[Source excerpt]:
_ _ _ _

Video is the right format for learning a new macrame knot. You need to see the hand motion, and photos can't quite capture it. But for following a full project, written patterns are faster.

You can re-check a step without scrubbing through a 30-minute video. You can see the whole structure at a glance. You can leave the project and come back without losing your place. Most beginners stay on video long after they should have switched, and a 22-minute tutorial ends up taking them 90 minutes because they keep pausing, rewinding, and missing the step they were trying to copy.

The fix: Once you know your three foundation knots (lark's head, square knot, double half hitch), switch to written patterns or PDFs for full projects. Use video only for new knot types or unusual techniques. Your project speed will roughly double.

Mistake 13: Quitting after one bad project

Your first macrame wall hanging will look worse than the photo. Probably significantly worse. The gap isn't a sign of permanent inability. It's a sign you've done this exactly once.

The third project is when macrame starts to feel good. The first teaches you what cord does. The second teaches you what tension does. The third is when your hands stop fighting the knots and start cooperating with them.

If your first project comes out badly, that's data, not failure. Note the one thing that went wrong, and fix that one thing next time. Don't try to fix everything at once. The polished pieces you see online are years of practice compressed into a single photo.

Frequently Asked Questions

  • What is the biggest macrame mistake beginners make?

  • Cutting cord too short. Almost everyone does this once by following the "4 times finished length" rule without doubling for lark's head attachment. Cut every cord at 4 to 6 times your finished length, then double if you're folding cords over a dowel.
  • Why are my macrame knots uneven?

Inconsistent tension, not bad knotting. Work at eye level with the dowel hung vertically so gravity helps you. Pull each side of every knot with the same force. Slow down for the first 20 knots until your hands settle into a rhythm.

  • What cord should a complete beginner buy first?

4 mm or 5 mm single-strand cord 100% cotton, around 50 meters. It shows knots clearly, untangles easily, and works for most starter projects. Skip recycled blends and anything under 3 mm until your tension is steady.

  • How long should my first macrame project take?

A keychain takes about 20 minutes. A small wall hanging takes 2 to 4 hours your first time. Plan for roughly double the video runtime on your first attempt. Speed comes with practice.

_ _ _ _

[Information shown]:
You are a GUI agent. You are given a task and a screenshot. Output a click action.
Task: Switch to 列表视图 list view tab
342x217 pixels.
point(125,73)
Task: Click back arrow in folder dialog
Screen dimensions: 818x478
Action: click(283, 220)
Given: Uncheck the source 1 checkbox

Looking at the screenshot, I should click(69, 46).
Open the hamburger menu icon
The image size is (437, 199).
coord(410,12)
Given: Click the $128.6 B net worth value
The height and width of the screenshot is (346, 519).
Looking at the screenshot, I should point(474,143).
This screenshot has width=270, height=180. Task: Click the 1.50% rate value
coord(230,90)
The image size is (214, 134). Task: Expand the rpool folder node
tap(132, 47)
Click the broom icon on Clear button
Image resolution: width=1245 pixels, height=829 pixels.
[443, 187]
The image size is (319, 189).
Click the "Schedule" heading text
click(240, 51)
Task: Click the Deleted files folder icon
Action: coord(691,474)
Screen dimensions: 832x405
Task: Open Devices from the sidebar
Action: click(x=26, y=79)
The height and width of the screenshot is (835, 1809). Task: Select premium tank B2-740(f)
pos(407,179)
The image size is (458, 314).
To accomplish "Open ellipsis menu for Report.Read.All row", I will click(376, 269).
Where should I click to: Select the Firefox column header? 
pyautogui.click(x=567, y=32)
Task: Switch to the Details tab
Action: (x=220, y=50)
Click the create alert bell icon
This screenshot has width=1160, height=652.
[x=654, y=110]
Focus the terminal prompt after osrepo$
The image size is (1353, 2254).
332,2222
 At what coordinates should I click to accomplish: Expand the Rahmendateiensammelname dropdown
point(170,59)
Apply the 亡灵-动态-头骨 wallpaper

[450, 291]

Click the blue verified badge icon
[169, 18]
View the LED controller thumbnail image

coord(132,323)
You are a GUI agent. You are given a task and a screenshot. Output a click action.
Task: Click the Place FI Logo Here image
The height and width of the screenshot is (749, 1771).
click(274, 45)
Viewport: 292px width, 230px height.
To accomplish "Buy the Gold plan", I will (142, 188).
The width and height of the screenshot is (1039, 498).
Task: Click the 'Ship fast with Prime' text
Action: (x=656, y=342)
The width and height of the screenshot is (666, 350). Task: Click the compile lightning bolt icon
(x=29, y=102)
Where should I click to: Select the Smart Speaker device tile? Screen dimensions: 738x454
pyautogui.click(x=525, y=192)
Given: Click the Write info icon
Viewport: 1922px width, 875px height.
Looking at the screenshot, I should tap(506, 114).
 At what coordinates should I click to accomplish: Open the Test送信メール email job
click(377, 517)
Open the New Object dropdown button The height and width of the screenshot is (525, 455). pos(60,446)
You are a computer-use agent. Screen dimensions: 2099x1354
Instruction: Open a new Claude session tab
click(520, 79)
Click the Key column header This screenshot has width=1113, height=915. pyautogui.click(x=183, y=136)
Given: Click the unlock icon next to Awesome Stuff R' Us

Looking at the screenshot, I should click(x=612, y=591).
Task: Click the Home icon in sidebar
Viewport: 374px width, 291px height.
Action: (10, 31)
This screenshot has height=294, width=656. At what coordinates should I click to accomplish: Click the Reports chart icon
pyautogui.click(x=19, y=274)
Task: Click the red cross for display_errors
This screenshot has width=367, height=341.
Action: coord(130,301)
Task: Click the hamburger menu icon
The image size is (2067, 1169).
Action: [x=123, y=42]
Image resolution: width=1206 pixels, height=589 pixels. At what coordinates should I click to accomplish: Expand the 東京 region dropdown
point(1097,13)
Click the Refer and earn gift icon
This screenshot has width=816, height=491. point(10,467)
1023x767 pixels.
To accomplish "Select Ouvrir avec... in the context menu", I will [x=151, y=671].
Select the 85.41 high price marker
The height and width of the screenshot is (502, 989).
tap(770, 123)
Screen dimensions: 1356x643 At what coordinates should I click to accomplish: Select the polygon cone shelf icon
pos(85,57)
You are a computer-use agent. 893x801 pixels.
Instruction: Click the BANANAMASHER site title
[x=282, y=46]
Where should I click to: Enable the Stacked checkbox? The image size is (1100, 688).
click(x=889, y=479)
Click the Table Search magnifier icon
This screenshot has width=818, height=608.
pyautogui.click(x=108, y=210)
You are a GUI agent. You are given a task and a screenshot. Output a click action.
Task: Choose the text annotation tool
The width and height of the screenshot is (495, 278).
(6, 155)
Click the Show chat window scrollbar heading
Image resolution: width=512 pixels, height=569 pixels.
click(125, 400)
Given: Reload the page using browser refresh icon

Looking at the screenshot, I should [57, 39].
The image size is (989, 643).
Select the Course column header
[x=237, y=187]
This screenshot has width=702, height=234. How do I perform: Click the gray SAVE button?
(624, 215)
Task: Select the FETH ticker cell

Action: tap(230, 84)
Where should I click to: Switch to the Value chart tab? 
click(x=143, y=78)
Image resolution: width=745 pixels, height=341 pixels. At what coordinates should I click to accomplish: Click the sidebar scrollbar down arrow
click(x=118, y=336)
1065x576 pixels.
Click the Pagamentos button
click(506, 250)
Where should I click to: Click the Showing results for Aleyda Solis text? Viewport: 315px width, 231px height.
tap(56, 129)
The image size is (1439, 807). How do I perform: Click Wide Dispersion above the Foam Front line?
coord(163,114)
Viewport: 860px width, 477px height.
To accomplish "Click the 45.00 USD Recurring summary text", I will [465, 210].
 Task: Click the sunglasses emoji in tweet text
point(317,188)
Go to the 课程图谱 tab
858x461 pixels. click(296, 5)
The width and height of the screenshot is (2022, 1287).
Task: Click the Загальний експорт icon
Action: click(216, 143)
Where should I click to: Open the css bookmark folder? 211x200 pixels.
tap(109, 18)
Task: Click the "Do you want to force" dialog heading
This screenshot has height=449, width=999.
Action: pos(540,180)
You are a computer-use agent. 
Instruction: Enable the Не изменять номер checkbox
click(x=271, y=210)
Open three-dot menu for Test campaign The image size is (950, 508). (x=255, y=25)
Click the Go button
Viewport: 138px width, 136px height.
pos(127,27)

_ _ _ _

[Problem A]:
Answer these from the macrame excerpt, one answer per line, each marked to match its question:
(i) Which three foundation knots should you know before switching to written patterns?
(ii) What does the second project teach you?
(iii) What cord should a complete beginner buy first?
[Problem B]: In the listing, return the lines starting with the line that contains "Task: Click the sunglasses" and going on through the line that contains "click(x=271, y=210)", reproduced exactly.

[Complete answer A]:
(i) Lark's head, square knot, and double half hitch.
(ii) What tension does.
(iii) 4 mm or 5 mm single-strand 100% cotton cord, around 50 meters.

[Complete answer B]:
 Task: Click the sunglasses emoji in tweet text
point(317,188)
Go to the 课程图谱 tab
858x461 pixels. click(296, 5)
The width and height of the screenshot is (2022, 1287).
Task: Click the Загальний експорт icon
Action: click(216, 143)
Where should I click to: Open the css bookmark folder? 211x200 pixels.
tap(109, 18)
Task: Click the "Do you want to force" dialog heading
This screenshot has height=449, width=999.
Action: pos(540,180)
You are a computer-use agent. 
Instruction: Enable the Не изменять номер checkbox
click(x=271, y=210)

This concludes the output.